Okayama Niimi City

The Seto Inland Sea Inside Ikura-do, a 1.2km Long Limestone Cave?!


The Ikura ravine was formed as a result of the Takahashi River eroding through the karst plateau.

While Ikura Falls descends from a height of around 70 meters from the steep precipitous cliffs, hidden beyond there is a large limestone cave called Ikura-do Cave!



Crossing the pedestrian bridge over the river, I reach the cave’s entrance, which marks the start of my exploration of this unusual space that has a total length of 1.2km!

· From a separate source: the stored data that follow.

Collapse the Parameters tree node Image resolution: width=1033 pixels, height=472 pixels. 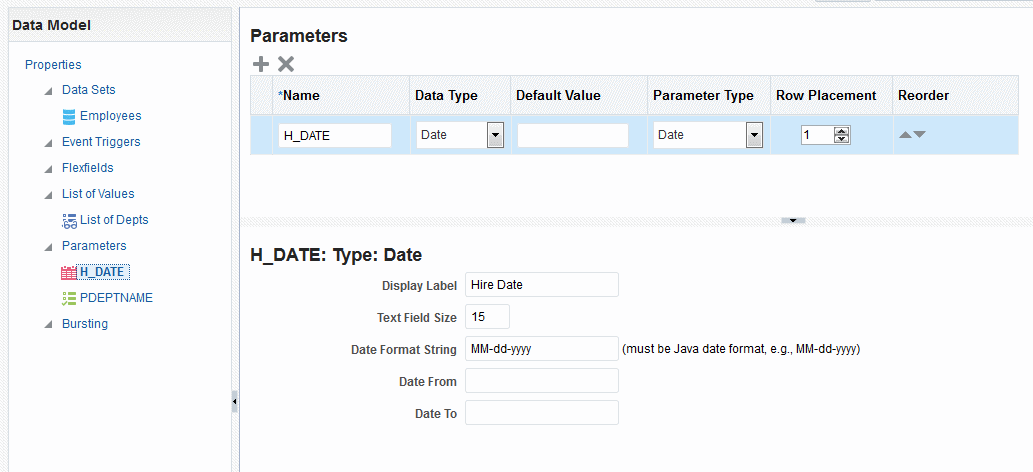(x=48, y=246)
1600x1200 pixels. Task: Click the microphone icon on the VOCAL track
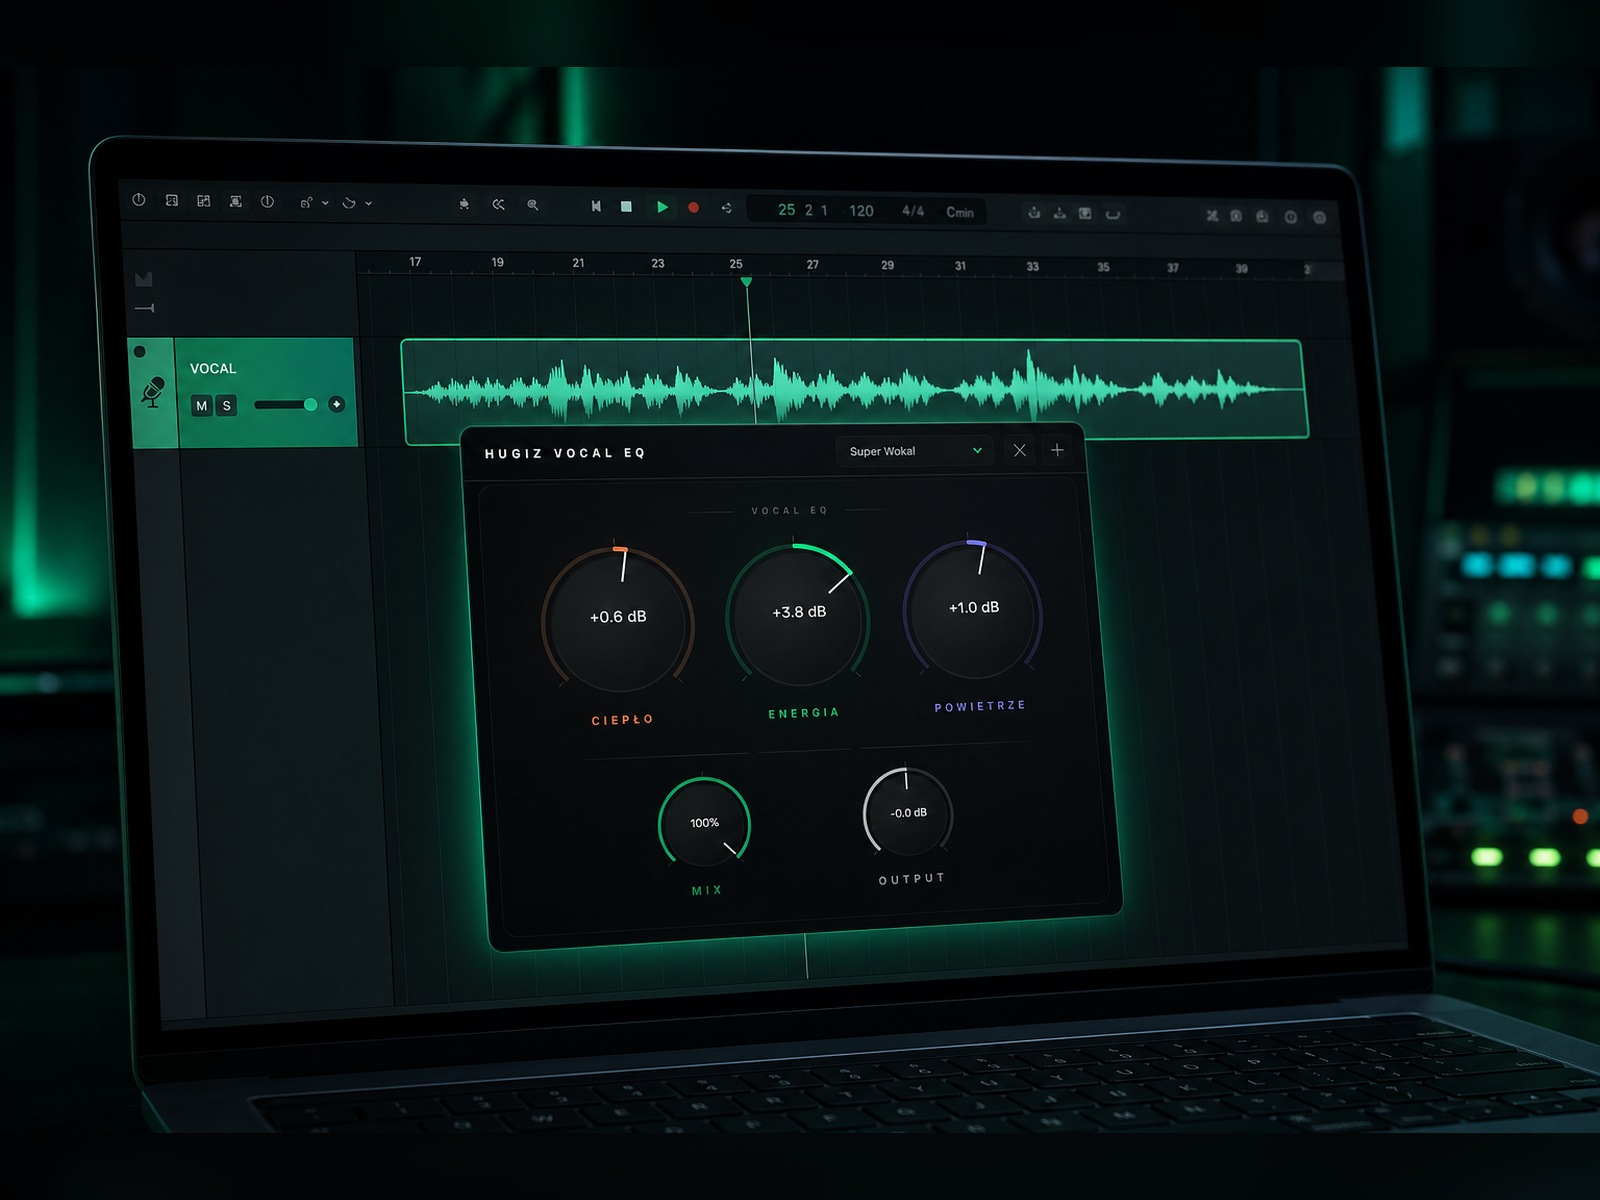(x=153, y=391)
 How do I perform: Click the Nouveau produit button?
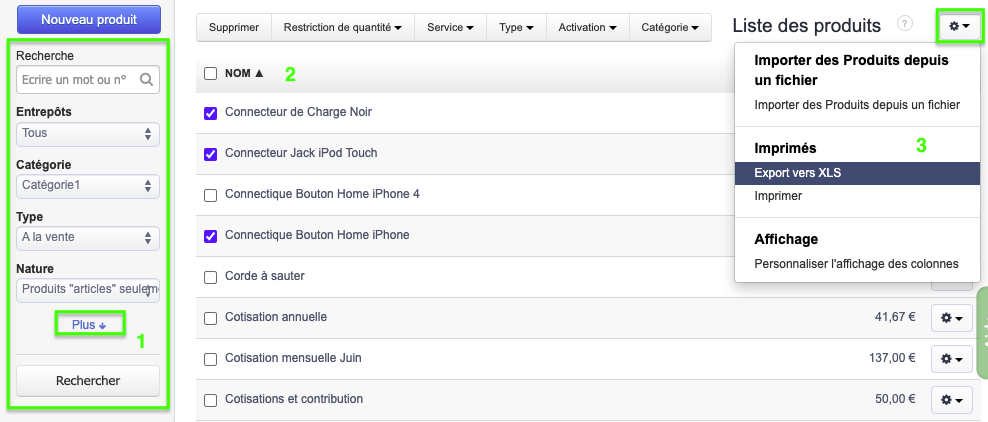coord(88,19)
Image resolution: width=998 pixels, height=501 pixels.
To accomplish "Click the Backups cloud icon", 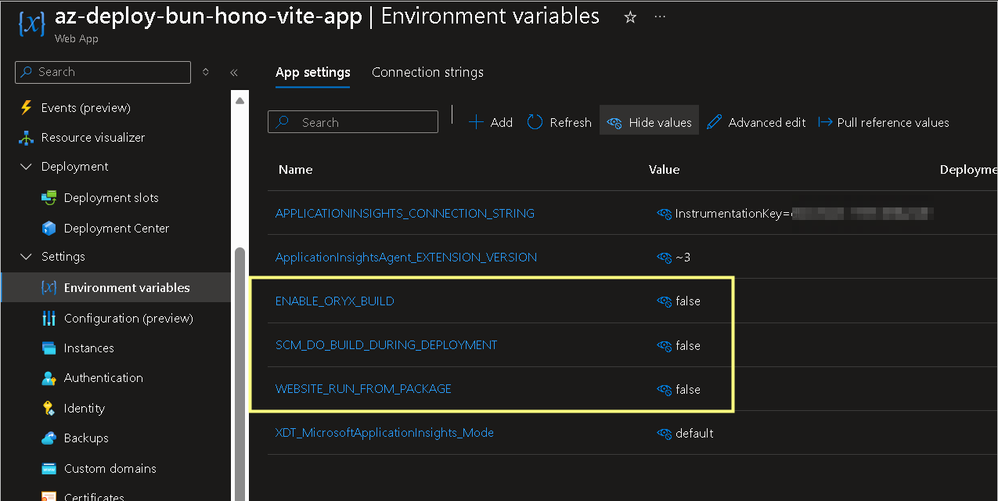I will [48, 438].
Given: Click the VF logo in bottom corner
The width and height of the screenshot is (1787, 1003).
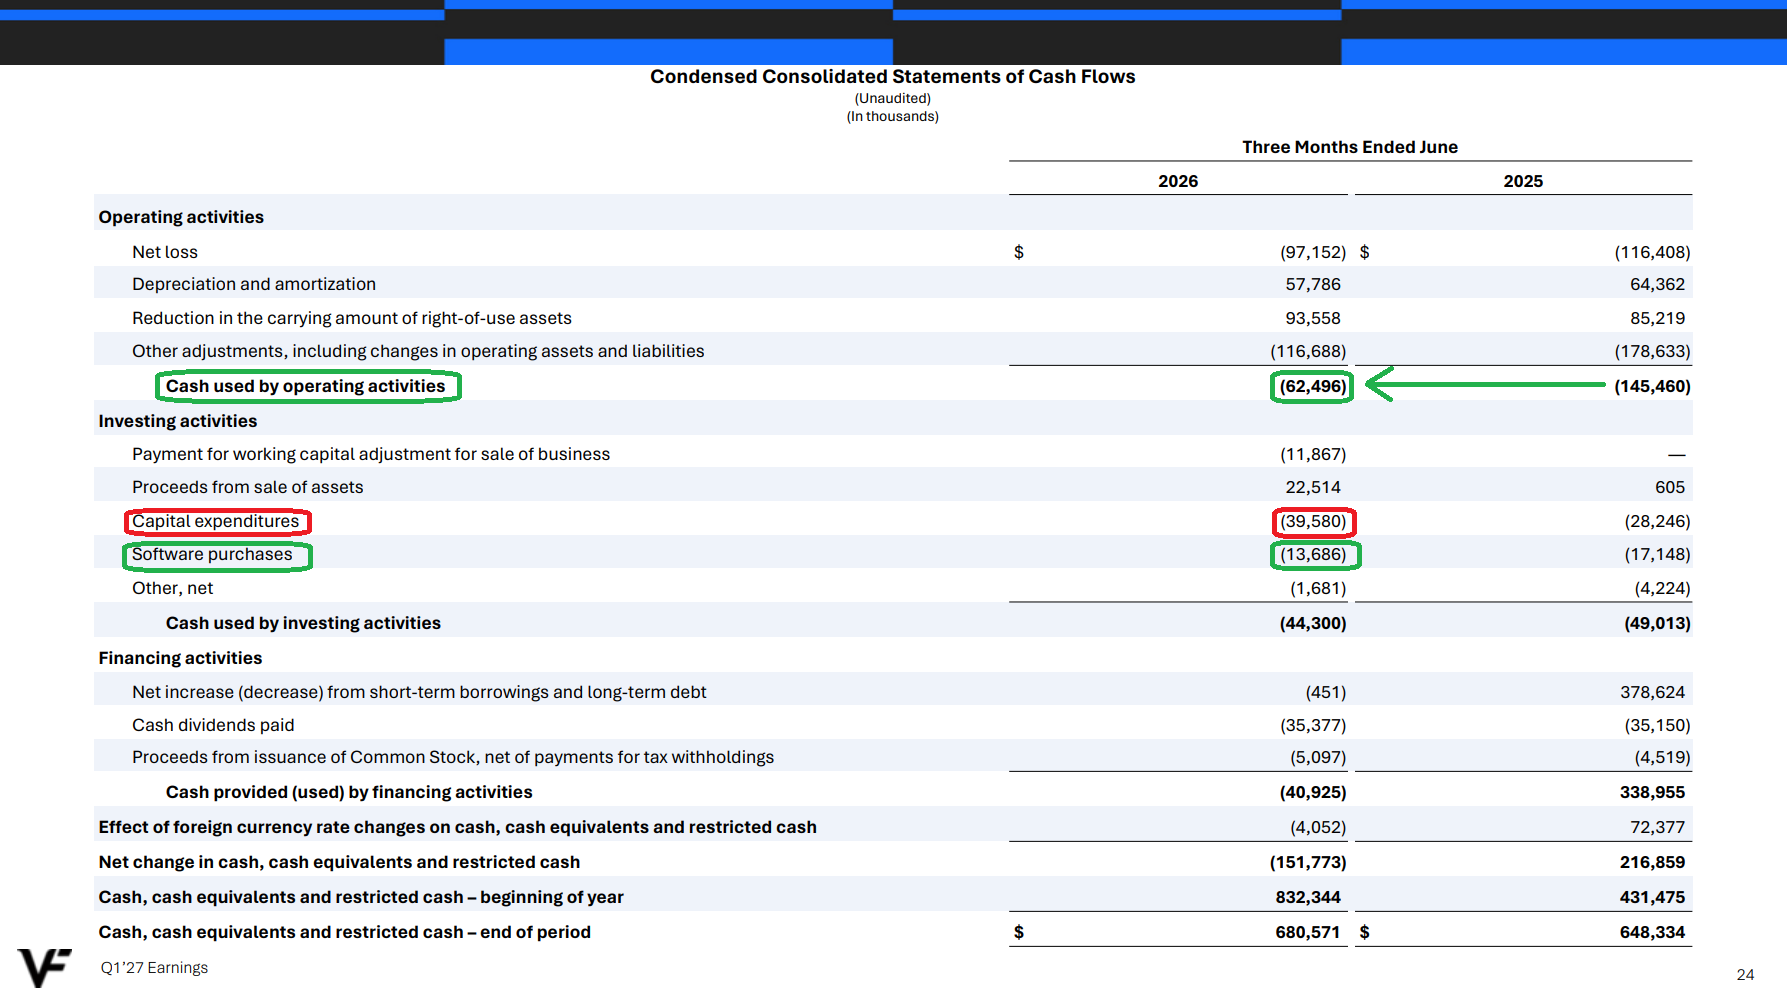Looking at the screenshot, I should point(45,967).
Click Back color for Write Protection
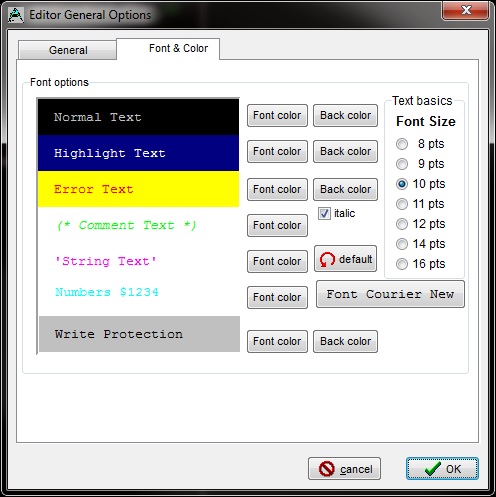496x497 pixels. coord(345,341)
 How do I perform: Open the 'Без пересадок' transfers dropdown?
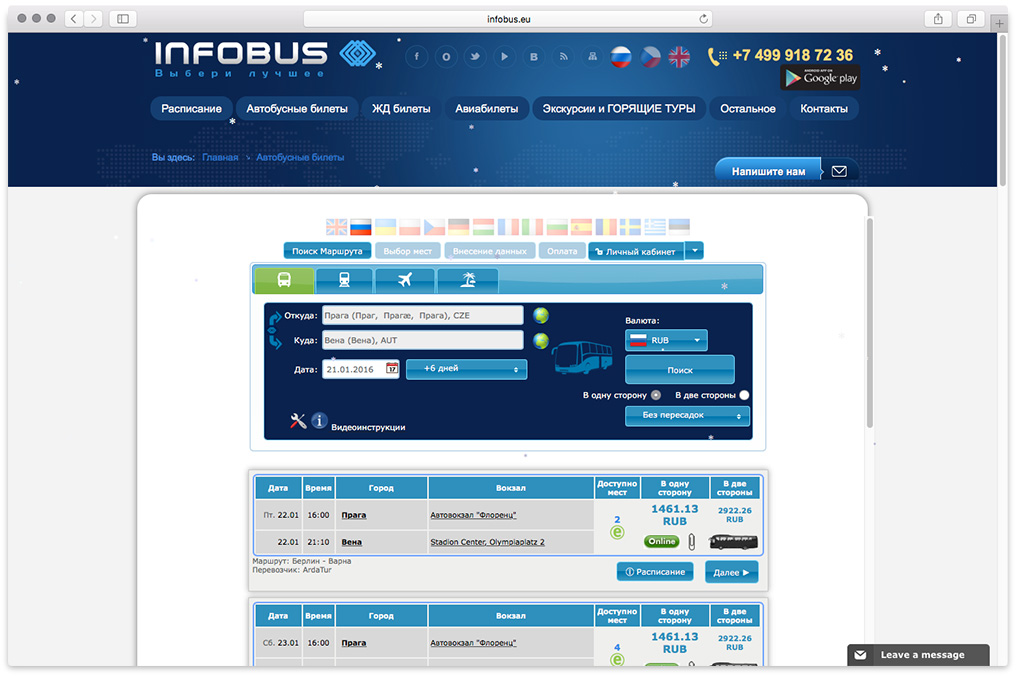[x=687, y=415]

As soon as you enter, cool air from deep within the cave hits you. Truly a natural cooling system, the average temperature within the cave is +-15℃. This kind of coolness feels wonderful during Japanese summer, right?


Created by the accumulation of material contained within dripping water, the cave’s interior has given birth to mysterious works of art such as stalactites that grow from the ceiling like icicles, and stalagmites that grow from the floor.

One of the cave’s highlights, this is called “Ginsudare”.

Stalactites that hang from the high ceiling connect with the stalagmites growing from the floor to form stone pillars.



The cave’s sightseeing route has a height difference – you climb up around 90 meters.


As there are some slightly slippery patches formed by dripping water along the way, be careful as you move forward!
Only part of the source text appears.